Proposed mod to FilePlugin>>primitiveFileAtEnd for non-regular files

Previous Topic Next Topic
 
classic Classic list List threaded Threaded
5 messages Options
Reply | Threaded
Open this post in threaded view
|

Proposed mod to FilePlugin>>primitiveFileAtEnd for non-regular files

alistairgrant
 
FilePlugin currently splits files in to two groups: 1) Stdio streams and
2) everything else.

To test for the end of file, FilePlugin>>primitiveFileAtEnd:

1) Uses feof() for stdio streams.
2) Compares the current position to the file size for everything else.

This returns the expected results for regular files, but fails for
non-regular files, e.g.:

(FileSystem / 'dev' / 'urandom') binaryReadStream next: 8.

returns an empty array.

On Unix, the proper way to check is to read past the end of the file and
then call feof() to confirm that it is in fact at the end.

Pharo (and I assume, Squeak) has plenty of code that assumes that a file
position >= the file size means that the file is at the end, and as
stated above this generally works for regular files.

This patch modifies FilePlugin>>primitiveFileAtEnd to:

a) Keep the current behaviour of using the file position test for
regular files.
b) Keep the current behaviour of using feof() for stdio streams.
c) Use feof() for non-regular files, e.g. /dev/urandom.

This allows existing code to continue to function, and allows
non-regular files to be tested correctly.

After applying the patch, the example code above answers the expected
result, e.g.:

(FileSystem / 'dev' / 'urandom') binaryReadStream next: 8.
" #[179 136 227 226 28 147 197 125]"

On Windows, as far as I can tell, all files are regular, and the
position test is used regularly, so no change is requried.

https://github.com/OpenSmalltalk/opensmalltalk-vm/pull/232
contains the changes.  The CI builds failed, but for different reasons
to do with sista.

If I don't hear any dissenting opinion in a few days I'll integrate this
in.


Cheers,
Alistair
Reply | Threaded
Open this post in threaded view
|

Re: Proposed mod to FilePlugin>>primitiveFileAtEnd for non-regular files

Levente Uzonyi
 

>
> FilePlugin currently splits files in to two groups: 1) Stdio streams and
> 2) everything else.
>
> To test for the end of file, FilePlugin>>primitiveFileAtEnd:
>
> 1) Uses feof() for stdio streams.
> 2) Compares the current position to the file size for everything else.
>
> This returns the expected results for regular files, but fails for
> non-regular files, e.g.:
>
> (FileSystem / 'dev' / 'urandom') binaryReadStream next: 8.
>
> returns an empty array.

The FileStream hierachy in Squeak has no issue with the current
implementation, because the code will call the primitive to read from the
file even if #atEnd returns true (which conforms to what you described as
expected usage).
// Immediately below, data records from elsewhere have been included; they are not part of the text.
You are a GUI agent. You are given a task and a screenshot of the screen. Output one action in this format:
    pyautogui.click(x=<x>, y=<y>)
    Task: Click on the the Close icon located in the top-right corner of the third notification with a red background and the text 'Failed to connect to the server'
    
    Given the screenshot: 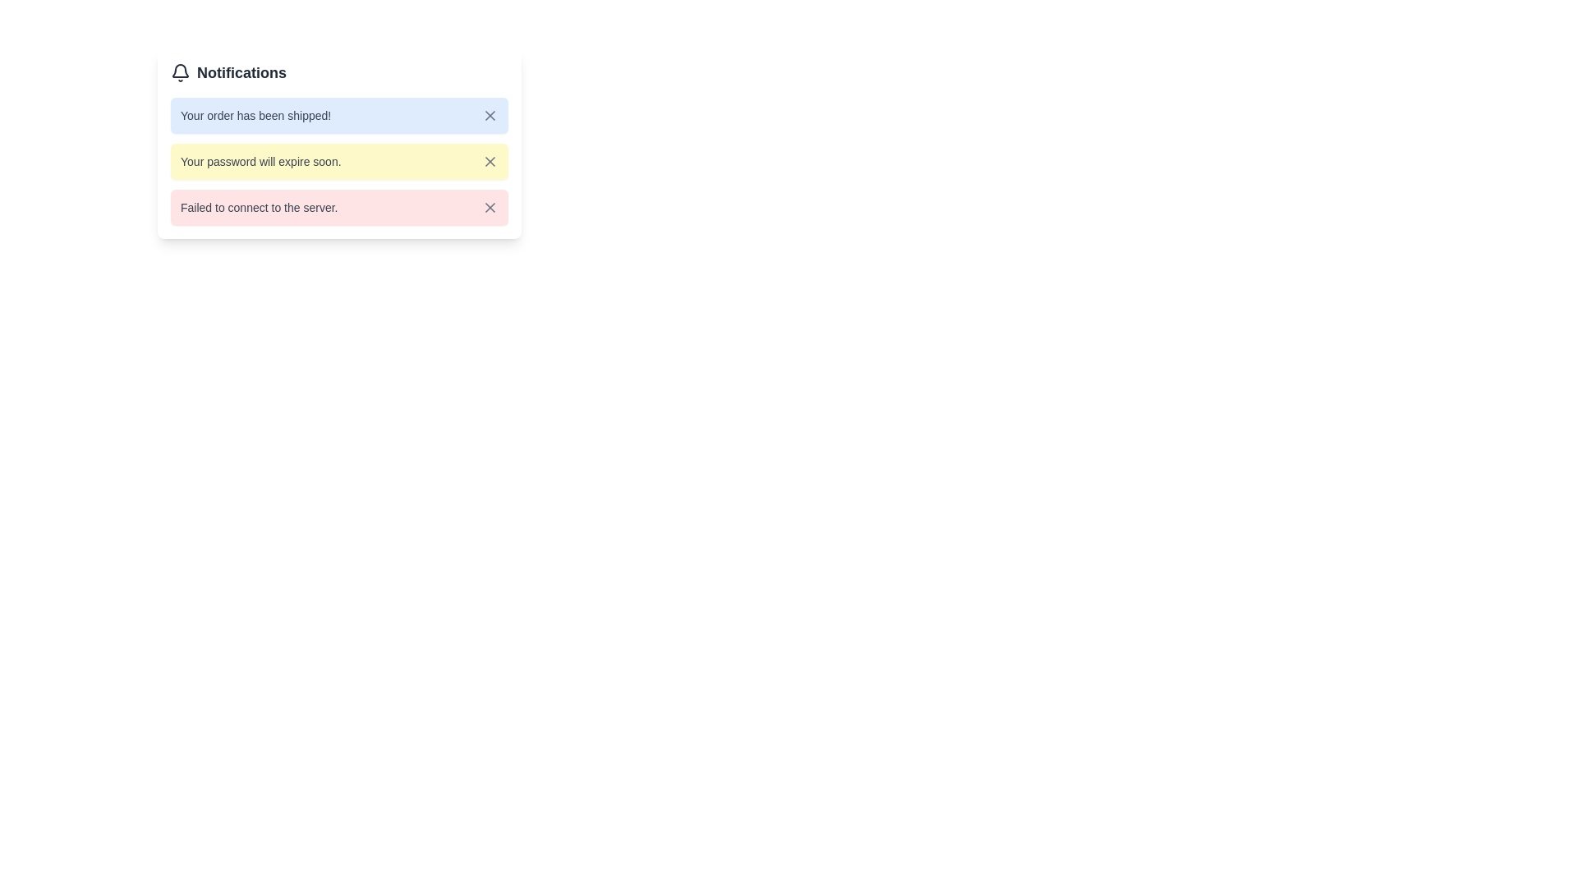 What is the action you would take?
    pyautogui.click(x=489, y=207)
E.g.

StandardFileStream readOnlyFileNamed: '/dev/urandom' do: [ :file |
  file binary; next: 8 ]

will return #[192 229 133 67 128 216 51 114].

>
> On Unix, the proper way to check is to read past the end of the file and
> then call feof() to confirm that it is in fact at the end.
>
> Pharo (and I assume, Squeak) has plenty of code that assumes that a file
> position >= the file size means that the file is at the end, and as
> stated above this generally works for regular files.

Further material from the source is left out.